Budget change allows smokeless tobacco firms to expand business: Progga

Health
Budget change allows smokeless tobacco firms to expand business: Progga
A last-minute change in the budget has given the smokeless tobacco (SLT) companies “unprecedented opportunity” to expand their trade, anti-tobacco group Progga says.

The use of SLT products is prevalent among the poor people of Bangladesh, particularly women.

Progga in an analysis said the finance minister gone back on his original proposal to replace the traditional ‘ex-factory price’ system with the ‘retail price system’ in the taxation of SLT products and finally settled for another outdated ‘tariff value system’.

As a result, the National Board of Revenue (NBR) will lose ‘a large amount of revenues from this sector, it said.

“This move, on the other hand, will double the earnings of the tobacco companies.”

In the proposed budget, the price for 10 grams of zarda and gul was set at Tk 25 with a 65 percent supplementary duty.

Compared with the 2017-18 budget, this would increase the government revenues from this sector by 168 percent.

But in the final budget, the government has turned its back to the most updated method of taxation, which is taxing on the retail price, and set the tariff value of zarda and gul at Tk 12 and Tk 6 respectively and imposed a 100 percent supplementary duty.
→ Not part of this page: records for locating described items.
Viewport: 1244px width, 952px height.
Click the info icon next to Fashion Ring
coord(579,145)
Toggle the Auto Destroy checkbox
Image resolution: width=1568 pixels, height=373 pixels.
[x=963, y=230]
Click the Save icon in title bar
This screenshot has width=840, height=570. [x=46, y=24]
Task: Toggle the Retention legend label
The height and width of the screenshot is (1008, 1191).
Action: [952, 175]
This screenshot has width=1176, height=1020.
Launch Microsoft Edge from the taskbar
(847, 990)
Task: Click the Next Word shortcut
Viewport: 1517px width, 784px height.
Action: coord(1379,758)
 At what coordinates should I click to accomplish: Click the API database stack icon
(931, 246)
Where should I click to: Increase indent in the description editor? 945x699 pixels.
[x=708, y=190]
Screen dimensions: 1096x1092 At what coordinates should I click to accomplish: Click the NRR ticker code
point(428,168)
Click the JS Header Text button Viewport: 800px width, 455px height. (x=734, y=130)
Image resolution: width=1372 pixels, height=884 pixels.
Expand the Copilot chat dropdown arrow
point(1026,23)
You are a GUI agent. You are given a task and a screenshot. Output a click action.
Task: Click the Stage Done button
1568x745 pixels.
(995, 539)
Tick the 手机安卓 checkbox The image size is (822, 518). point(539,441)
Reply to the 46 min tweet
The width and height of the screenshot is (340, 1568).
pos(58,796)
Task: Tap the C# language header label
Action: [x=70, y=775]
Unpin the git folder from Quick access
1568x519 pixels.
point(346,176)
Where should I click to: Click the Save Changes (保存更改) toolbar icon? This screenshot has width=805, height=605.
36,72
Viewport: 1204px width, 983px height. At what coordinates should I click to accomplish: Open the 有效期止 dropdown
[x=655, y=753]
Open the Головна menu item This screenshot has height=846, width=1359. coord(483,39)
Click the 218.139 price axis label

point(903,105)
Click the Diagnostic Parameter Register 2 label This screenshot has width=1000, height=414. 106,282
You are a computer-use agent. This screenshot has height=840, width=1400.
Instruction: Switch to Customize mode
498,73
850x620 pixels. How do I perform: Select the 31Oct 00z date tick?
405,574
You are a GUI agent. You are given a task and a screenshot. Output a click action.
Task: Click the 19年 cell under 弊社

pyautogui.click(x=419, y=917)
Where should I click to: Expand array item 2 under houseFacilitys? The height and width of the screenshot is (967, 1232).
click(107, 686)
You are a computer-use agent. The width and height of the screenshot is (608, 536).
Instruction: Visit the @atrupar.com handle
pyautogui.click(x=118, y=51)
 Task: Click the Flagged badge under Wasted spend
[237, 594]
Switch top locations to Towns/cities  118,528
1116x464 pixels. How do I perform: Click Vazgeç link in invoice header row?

Hence, Progga said, the increase in revenues from this sector as demonstrated in the proposed budget will get reduced by 54 percent and the earnings of tobacco companies will get increased by 118 percent for the same amount of products.

For example, the SLT producers, under the taxation of the proposed budget, would get Tk 5.24 by selling 10 grams of zarda at Tk 25 retail price.

But according to the final budget, the share of these companies has been increased to Tk 12 for the same amount.

The increase in companies’ share is more than double.

As a result, the desperate SLT producers will increase the sale by compromising their unnatural increase of income to some extent and lessening the expected increase in their SLT products for the consumers.

Progga continued this is also because the final budget has lifted the condition of mandatory minimum retail price and allowed the SLT producers to set the prices as they deem suitable.

So, the prices of zarda and gul may not increase as expected.

The depletion in the use of zarda and gul at the consumer level and the protection for public health will not be met as expected.

Thus, the 2018-19 budget has ignored the issue of public health and made the SLT producers sole beneficiaries at the end.

Another important aspect regarding this sector is that the revenue collection system of these products “is very weak”.

As there are hundreds of unregistered zarda and gul factories, it is quite difficult to collect revenues from these factories.

So it is essential for the NBR as well as the government to take functional measures to incorporate these companies under its supervision and collect taxes, the anti-tobacco group suggested.

The most effective method in this regard is to replace the tariff value system with retail price as it is in bidi and cigarette, according to the Progga analysis.